There were all sorts of little innovations in the operating systems world back then. Helios was another interesting one, with capabilities.
Well, we didn't have Visual Studio Code, and we couldn't summon Claude to help us through the tricky bits. We used whatever tools were available and a LOT of trial and error in order to master the machine. Because computers were amazing, and having one on your desk you could play with was even more amazing.
I didn't have a Spectrum, because I'm a bloody Yank. I had a VIC-20 and later a TI-99/4A. In the States we had Apple, IBM, Tandy, TI, and Commodore, with Apple pretty much the dominant force in home computing until PCs got cheap enough. Everybody else was pretty niche, so even when affordable computers came out -- like the Timex Sinclair and Timex Sinclair 2068 (which was based on, but not broadly compatible with the Spectrum), there wasn't a huge library of software nor a large programmer/hobbyist community like there was with the Spectrum in the UK. The "bedroom coder" phenomenon was still a thing, but I think the wide availability and low price of the Spectrum enabled more Brits from a variety of backgrounds and socioeconomic strata to become "bedroom coders" than Americans, for whom home computers were pretty much expensive toys.
I had one and it came with a spectrum 48K emulator cartridge that was pretty good but had a bug in the graphics emulation.
The keyboard was much better.
POKE 23641,194
RUN
does on zx spectrum. And you get different patterns for different values, say 197. And wait for a minute or so to see something even more interesting.
The two bytes at that address and the one following are used by the BASIC ROM to track the command you're typing in, so maybe an artifact of how the ROM works?
https://floooh.github.io/tiny8bit/zx-ui.html?type=zx128
...you can open the step debugger after entering the command (in the menu "Debug => CPU Debugger") and see that execution is caught in an LDDR (reverse block copy) which essentially overwrites the entire RAM, and then gets caught in a loop which causes it to return to that LDDR.

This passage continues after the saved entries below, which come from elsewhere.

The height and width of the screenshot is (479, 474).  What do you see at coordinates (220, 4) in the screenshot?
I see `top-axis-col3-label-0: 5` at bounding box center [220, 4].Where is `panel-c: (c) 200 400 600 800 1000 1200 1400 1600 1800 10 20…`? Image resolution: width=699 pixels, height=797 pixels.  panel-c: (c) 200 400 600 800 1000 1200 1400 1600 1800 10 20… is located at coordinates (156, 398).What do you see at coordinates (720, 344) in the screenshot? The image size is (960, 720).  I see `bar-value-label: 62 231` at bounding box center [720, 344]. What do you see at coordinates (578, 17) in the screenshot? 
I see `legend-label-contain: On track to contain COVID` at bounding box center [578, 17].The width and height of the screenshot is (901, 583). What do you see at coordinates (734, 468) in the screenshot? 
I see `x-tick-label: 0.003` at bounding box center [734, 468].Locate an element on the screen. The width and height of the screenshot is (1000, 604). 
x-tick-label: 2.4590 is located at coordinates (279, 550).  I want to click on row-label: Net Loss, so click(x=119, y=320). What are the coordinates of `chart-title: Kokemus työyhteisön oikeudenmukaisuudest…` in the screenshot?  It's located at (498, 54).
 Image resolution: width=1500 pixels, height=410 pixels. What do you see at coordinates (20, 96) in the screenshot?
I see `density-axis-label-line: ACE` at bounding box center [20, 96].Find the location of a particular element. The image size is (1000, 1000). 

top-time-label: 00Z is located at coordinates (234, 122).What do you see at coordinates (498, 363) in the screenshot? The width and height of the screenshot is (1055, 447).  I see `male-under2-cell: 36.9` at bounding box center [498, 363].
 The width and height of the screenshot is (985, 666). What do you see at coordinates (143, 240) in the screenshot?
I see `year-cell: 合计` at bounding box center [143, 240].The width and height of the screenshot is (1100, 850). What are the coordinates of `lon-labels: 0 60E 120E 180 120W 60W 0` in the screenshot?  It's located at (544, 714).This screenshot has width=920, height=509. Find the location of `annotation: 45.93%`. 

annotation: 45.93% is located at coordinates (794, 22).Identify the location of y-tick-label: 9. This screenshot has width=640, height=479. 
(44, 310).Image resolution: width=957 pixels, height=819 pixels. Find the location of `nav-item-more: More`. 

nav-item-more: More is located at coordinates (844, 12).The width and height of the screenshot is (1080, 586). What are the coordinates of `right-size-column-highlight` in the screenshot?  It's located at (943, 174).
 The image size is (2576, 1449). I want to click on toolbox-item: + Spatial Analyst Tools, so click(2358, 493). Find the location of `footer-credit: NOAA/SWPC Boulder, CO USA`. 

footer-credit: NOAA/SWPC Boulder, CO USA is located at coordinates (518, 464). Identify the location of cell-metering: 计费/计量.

The poke address 23641 is probably some state variable of the BASIC interpreter and by writing to it you're messing up the state in a way that a RUN jumps into a specific place in the ROM which happens to run that LDDR.
Yes, it's the least significant byte of "E LINE Address of command being typed in" in the scratch area: https://worldofspectrum.org/ZXBasicManual/zxmanchap25.html It's cool that they documented all that stuff in the manual!
I'm sure this is a BASIC ROM artifact. Would require disassembling the ROM to see what's going on and it's a bit too early in the morning for that :-) EDIT: See flohofwoe's much better answer.
http://www.primrosebank.net/computers/zxspectrum/docs/Comple...
The Spectrum ROM is a wonderful program. The numerical evaluation system was unique. Every number could be replaced by an expression.